▸ **Data to examine**:
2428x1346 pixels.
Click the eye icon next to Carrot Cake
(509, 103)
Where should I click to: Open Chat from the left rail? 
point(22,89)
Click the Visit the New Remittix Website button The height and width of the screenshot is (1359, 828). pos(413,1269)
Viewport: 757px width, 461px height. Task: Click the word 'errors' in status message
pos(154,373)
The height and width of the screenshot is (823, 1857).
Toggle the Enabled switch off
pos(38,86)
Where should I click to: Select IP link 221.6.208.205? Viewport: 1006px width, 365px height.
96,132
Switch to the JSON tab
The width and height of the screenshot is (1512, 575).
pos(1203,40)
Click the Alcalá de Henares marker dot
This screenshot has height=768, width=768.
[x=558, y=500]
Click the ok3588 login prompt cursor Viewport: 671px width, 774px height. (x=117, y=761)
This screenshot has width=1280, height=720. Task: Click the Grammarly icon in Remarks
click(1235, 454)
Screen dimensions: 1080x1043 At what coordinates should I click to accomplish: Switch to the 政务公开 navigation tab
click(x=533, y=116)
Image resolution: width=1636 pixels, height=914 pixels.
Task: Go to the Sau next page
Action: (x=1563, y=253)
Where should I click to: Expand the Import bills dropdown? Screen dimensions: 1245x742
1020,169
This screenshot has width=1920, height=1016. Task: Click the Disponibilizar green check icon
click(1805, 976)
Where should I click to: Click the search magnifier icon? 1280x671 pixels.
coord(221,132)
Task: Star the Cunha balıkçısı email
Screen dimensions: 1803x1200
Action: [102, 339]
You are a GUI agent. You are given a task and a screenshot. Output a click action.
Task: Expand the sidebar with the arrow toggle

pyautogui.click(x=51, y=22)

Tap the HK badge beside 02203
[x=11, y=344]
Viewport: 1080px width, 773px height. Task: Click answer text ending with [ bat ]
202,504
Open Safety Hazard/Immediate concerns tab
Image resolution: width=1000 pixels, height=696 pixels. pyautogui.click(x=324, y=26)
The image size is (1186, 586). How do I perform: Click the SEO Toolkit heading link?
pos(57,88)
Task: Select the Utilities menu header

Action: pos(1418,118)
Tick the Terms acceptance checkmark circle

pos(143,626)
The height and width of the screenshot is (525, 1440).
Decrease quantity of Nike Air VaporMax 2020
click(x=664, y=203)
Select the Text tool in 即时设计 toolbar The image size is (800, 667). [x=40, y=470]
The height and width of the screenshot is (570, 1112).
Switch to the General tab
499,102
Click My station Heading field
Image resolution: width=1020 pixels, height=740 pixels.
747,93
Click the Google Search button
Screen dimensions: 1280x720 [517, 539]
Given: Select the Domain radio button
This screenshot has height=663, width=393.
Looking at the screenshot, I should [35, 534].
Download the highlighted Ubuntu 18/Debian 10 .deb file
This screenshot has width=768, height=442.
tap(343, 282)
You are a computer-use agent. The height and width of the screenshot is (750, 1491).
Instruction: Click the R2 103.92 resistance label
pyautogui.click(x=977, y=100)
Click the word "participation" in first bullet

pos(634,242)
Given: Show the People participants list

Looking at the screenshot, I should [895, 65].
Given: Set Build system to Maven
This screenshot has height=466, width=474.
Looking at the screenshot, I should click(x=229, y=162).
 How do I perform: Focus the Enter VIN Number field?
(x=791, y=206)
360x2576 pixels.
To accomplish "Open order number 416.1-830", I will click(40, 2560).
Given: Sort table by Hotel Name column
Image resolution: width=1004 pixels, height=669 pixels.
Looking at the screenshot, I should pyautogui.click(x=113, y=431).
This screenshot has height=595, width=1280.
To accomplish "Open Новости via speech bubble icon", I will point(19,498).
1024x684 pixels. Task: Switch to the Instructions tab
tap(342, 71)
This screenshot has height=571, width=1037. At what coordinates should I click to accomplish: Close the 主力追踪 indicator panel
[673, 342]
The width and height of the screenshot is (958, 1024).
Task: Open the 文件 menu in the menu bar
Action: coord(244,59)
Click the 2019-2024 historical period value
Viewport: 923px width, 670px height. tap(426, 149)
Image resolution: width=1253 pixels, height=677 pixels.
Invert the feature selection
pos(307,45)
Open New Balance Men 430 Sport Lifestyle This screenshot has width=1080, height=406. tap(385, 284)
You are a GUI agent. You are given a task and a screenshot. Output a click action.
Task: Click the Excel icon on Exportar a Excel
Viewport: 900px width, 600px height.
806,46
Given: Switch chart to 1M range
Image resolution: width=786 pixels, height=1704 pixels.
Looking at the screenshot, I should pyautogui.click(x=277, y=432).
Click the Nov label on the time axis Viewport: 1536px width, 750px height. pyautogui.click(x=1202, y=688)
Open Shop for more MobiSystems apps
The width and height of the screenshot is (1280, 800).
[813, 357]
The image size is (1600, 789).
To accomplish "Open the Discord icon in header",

▸ **What is being asked**:
Copy the records word for word.

▸ **Response**:
2428x1346 pixels.
Click the eye icon next to Carrot Cake
(509, 103)
Where should I click to: Open Chat from the left rail? 
point(22,89)
Click the Visit the New Remittix Website button The height and width of the screenshot is (1359, 828). pos(413,1269)
Viewport: 757px width, 461px height. Task: Click the word 'errors' in status message
pos(154,373)
The height and width of the screenshot is (823, 1857).
Toggle the Enabled switch off
pos(38,86)
Where should I click to: Select IP link 221.6.208.205? Viewport: 1006px width, 365px height.
96,132
Switch to the JSON tab
The width and height of the screenshot is (1512, 575).
pos(1203,40)
Click the Alcalá de Henares marker dot
This screenshot has height=768, width=768.
[x=558, y=500]
Click the ok3588 login prompt cursor Viewport: 671px width, 774px height. (x=117, y=761)
This screenshot has width=1280, height=720. Task: Click the Grammarly icon in Remarks
click(1235, 454)
Screen dimensions: 1080x1043 At what coordinates should I click to accomplish: Switch to the 政务公开 navigation tab
click(x=533, y=116)
Image resolution: width=1636 pixels, height=914 pixels.
Task: Go to the Sau next page
Action: (x=1563, y=253)
Where should I click to: Expand the Import bills dropdown? Screen dimensions: 1245x742
1020,169
This screenshot has width=1920, height=1016. Task: Click the Disponibilizar green check icon
click(1805, 976)
Where should I click to: Click the search magnifier icon? 1280x671 pixels.
coord(221,132)
Task: Star the Cunha balıkçısı email
Screen dimensions: 1803x1200
Action: [102, 339]
You are a GUI agent. You are given a task and a screenshot. Output a click action.
Task: Expand the sidebar with the arrow toggle

pyautogui.click(x=51, y=22)

Tap the HK badge beside 02203
[x=11, y=344]
Viewport: 1080px width, 773px height. Task: Click answer text ending with [ bat ]
202,504
Open Safety Hazard/Immediate concerns tab
Image resolution: width=1000 pixels, height=696 pixels. pyautogui.click(x=324, y=26)
The image size is (1186, 586). How do I perform: Click the SEO Toolkit heading link?
pos(57,88)
Task: Select the Utilities menu header

Action: pos(1418,118)
Tick the Terms acceptance checkmark circle

pos(143,626)
The height and width of the screenshot is (525, 1440).
Decrease quantity of Nike Air VaporMax 2020
click(x=664, y=203)
Select the Text tool in 即时设计 toolbar The image size is (800, 667). [x=40, y=470]
The height and width of the screenshot is (570, 1112).
Switch to the General tab
499,102
Click My station Heading field
Image resolution: width=1020 pixels, height=740 pixels.
747,93
Click the Google Search button
Screen dimensions: 1280x720 [517, 539]
Given: Select the Domain radio button
This screenshot has height=663, width=393.
Looking at the screenshot, I should [35, 534].
Download the highlighted Ubuntu 18/Debian 10 .deb file
This screenshot has width=768, height=442.
tap(343, 282)
You are a computer-use agent. The height and width of the screenshot is (750, 1491).
Instruction: Click the R2 103.92 resistance label
pyautogui.click(x=977, y=100)
Click the word "participation" in first bullet

pos(634,242)
Given: Show the People participants list

Looking at the screenshot, I should [895, 65].
Given: Set Build system to Maven
This screenshot has height=466, width=474.
Looking at the screenshot, I should click(x=229, y=162).
 How do I perform: Focus the Enter VIN Number field?
(x=791, y=206)
360x2576 pixels.
To accomplish "Open order number 416.1-830", I will click(40, 2560).
Given: Sort table by Hotel Name column
Image resolution: width=1004 pixels, height=669 pixels.
Looking at the screenshot, I should pyautogui.click(x=113, y=431).
This screenshot has height=595, width=1280.
To accomplish "Open Новости via speech bubble icon", I will point(19,498).
1024x684 pixels. Task: Switch to the Instructions tab
tap(342, 71)
This screenshot has height=571, width=1037. At what coordinates should I click to accomplish: Close the 主力追踪 indicator panel
[673, 342]
The width and height of the screenshot is (958, 1024).
Task: Open the 文件 menu in the menu bar
Action: coord(244,59)
Click the 2019-2024 historical period value
Viewport: 923px width, 670px height. tap(426, 149)
Image resolution: width=1253 pixels, height=677 pixels.
Invert the feature selection
pos(307,45)
Open New Balance Men 430 Sport Lifestyle This screenshot has width=1080, height=406. tap(385, 284)
You are a GUI agent. You are given a task and a screenshot. Output a click action.
Task: Click the Excel icon on Exportar a Excel
Viewport: 900px width, 600px height.
806,46
Given: Switch chart to 1M range
Image resolution: width=786 pixels, height=1704 pixels.
Looking at the screenshot, I should pyautogui.click(x=277, y=432).
Click the Nov label on the time axis Viewport: 1536px width, 750px height. pyautogui.click(x=1202, y=688)
Open Shop for more MobiSystems apps
The width and height of the screenshot is (1280, 800).
[813, 357]
The image size is (1600, 789).
To accomplish "Open the Discord icon in header",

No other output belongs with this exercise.